Is it possible to adopt your temporal loss on other video tasks?

RaymondWang987 commented 2 years ago

Hi! Thanks for the great work and releasing the code.

My question is that is it possible to adopt your temporal loss on other video tasks such as video semantic segmentation and video depth estimation? In those areas, most temporal losses are based on the optical flow warping loss, which is quite time consuming while training. Your temporal loss are used on RGB outputs. Is it possible to be extended to semantic results or depth maps?

By the way, is the temporal_loss_mode == 2 worse than temporal_loss_mode == 1 in your case?
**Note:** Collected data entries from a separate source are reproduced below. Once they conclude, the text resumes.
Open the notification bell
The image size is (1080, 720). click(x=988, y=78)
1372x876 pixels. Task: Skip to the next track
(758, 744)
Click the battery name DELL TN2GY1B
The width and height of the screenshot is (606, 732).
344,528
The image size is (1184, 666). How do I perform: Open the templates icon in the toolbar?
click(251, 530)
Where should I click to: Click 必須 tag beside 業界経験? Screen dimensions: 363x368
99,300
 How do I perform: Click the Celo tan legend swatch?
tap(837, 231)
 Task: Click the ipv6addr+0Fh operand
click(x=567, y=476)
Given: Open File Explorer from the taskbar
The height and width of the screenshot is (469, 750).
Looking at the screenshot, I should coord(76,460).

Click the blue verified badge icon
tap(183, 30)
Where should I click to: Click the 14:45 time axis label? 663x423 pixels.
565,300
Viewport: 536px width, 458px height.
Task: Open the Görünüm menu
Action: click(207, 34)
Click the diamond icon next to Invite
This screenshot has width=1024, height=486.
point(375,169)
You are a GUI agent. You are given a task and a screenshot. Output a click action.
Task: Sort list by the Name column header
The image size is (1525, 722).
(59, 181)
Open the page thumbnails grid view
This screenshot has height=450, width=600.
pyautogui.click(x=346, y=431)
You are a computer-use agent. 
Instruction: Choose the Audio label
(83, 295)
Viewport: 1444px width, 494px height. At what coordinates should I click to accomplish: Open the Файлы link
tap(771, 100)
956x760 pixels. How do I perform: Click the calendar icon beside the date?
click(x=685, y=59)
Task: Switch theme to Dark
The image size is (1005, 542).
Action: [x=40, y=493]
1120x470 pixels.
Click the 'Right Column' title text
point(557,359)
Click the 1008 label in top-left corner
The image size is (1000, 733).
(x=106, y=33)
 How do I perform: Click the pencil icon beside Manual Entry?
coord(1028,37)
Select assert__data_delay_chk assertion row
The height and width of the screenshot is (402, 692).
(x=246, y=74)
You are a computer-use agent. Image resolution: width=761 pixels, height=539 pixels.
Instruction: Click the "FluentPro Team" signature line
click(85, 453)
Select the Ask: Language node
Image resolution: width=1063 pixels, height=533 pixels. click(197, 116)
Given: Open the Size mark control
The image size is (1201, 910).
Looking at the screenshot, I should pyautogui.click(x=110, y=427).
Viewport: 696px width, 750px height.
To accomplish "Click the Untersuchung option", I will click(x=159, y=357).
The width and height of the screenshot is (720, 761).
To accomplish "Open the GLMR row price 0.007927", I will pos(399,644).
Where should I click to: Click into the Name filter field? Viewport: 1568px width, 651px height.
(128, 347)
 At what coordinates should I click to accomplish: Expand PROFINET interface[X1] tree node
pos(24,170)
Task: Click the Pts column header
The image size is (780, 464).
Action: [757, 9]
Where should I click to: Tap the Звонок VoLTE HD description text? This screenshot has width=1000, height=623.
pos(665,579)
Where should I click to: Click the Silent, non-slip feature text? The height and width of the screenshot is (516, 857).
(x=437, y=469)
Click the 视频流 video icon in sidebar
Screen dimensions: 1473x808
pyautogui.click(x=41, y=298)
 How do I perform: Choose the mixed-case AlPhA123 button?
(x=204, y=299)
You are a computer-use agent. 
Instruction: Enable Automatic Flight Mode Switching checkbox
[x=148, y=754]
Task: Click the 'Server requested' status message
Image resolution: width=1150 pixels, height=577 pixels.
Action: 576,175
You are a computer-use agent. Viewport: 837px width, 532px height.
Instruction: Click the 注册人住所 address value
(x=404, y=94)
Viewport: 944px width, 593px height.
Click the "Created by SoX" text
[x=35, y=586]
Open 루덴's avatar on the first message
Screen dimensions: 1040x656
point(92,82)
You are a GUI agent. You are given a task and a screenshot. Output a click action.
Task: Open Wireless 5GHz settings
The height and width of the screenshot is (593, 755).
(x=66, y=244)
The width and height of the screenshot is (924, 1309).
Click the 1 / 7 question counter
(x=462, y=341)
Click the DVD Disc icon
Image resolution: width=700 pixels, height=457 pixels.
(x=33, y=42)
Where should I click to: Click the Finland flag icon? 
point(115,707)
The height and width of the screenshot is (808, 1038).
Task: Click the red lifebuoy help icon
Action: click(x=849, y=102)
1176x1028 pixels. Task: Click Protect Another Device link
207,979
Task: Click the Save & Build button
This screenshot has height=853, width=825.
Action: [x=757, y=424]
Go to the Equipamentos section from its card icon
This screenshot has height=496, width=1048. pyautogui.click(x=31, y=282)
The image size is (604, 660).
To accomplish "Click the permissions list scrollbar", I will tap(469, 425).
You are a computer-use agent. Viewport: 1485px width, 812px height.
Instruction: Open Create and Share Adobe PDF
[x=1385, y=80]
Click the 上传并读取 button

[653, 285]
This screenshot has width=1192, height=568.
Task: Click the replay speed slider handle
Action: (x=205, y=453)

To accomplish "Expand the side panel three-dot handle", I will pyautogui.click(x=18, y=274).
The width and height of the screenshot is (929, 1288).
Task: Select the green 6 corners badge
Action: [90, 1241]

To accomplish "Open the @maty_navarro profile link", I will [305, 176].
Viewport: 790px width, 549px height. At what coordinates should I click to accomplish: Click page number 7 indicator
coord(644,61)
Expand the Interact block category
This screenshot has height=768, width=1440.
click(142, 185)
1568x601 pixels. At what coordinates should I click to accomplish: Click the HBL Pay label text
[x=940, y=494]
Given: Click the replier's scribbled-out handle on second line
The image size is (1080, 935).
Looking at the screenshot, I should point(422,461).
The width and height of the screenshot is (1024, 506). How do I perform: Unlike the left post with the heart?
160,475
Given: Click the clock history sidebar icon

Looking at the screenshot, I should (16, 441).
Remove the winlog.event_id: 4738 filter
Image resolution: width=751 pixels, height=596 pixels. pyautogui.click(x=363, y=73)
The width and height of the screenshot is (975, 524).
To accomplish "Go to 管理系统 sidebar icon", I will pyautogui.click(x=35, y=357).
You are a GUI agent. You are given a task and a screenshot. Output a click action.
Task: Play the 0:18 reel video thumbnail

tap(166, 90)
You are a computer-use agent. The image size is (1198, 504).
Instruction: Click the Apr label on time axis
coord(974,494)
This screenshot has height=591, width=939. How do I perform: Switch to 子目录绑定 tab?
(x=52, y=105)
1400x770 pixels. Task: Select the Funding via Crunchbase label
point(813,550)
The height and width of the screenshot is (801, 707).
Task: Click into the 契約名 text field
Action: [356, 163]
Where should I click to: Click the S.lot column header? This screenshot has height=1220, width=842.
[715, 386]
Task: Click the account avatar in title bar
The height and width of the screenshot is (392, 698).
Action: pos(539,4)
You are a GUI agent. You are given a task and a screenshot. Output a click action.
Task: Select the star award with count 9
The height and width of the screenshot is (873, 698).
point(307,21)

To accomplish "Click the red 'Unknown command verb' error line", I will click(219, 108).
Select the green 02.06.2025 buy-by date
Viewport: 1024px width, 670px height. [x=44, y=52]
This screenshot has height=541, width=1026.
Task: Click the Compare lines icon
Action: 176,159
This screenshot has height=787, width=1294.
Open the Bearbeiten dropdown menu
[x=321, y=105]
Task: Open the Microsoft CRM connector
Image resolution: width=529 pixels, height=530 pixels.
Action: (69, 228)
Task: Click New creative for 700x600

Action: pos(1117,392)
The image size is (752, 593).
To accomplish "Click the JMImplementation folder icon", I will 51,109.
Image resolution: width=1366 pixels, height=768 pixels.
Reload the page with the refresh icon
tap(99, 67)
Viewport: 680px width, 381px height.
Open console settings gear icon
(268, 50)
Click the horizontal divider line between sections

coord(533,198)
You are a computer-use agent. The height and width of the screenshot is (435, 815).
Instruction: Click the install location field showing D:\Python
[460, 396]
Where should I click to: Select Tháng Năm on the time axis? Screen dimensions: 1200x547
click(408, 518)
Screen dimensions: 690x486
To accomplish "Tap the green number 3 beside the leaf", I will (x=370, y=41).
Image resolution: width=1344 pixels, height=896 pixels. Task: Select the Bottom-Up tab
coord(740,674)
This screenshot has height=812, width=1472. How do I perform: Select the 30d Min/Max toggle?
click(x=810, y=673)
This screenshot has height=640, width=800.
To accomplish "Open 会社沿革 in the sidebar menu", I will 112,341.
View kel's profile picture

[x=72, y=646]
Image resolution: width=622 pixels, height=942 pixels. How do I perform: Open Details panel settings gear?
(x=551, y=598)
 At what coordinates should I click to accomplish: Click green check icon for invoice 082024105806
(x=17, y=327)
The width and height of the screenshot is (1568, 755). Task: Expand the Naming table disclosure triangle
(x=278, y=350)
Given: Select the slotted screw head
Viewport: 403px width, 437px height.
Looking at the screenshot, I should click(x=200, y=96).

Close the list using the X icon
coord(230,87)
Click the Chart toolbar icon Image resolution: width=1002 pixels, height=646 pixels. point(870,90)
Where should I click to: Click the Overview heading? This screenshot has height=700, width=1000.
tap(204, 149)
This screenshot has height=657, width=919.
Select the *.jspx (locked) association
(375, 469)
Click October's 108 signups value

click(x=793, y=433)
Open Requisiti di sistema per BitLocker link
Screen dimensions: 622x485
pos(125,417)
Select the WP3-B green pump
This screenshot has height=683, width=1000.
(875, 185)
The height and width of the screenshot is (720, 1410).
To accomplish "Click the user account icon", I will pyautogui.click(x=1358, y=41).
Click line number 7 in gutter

What's the reason for that case?

        ## use multi-scale relation-based loss
        elif args.temporal_loss_mode == 1:
            # blur image/area statistics/intensity
            # k_sizes = [1, 3, 5, 7]
            k_sizes = args.k_sizes
            gt_errors = []
            out_errors = []

            for i in range(len(k_sizes)):
                k_size = k_sizes[i]
                avg_blur = nn.AvgPool2d(k_size, stride=1, padding=int((k_size - 1) / 2))
                gt_error = avg_blur(label) - avg_blur(label_1)
                out_error = avg_blur(out_img) - avg_blur(out_img_1)
                gt_errors.append(gt_error)
                out_errors.append(out_error)

            gt_error_rgb_pixel_min = gt_errors[0]
            out_error_rgb_pixel_min = out_errors[0]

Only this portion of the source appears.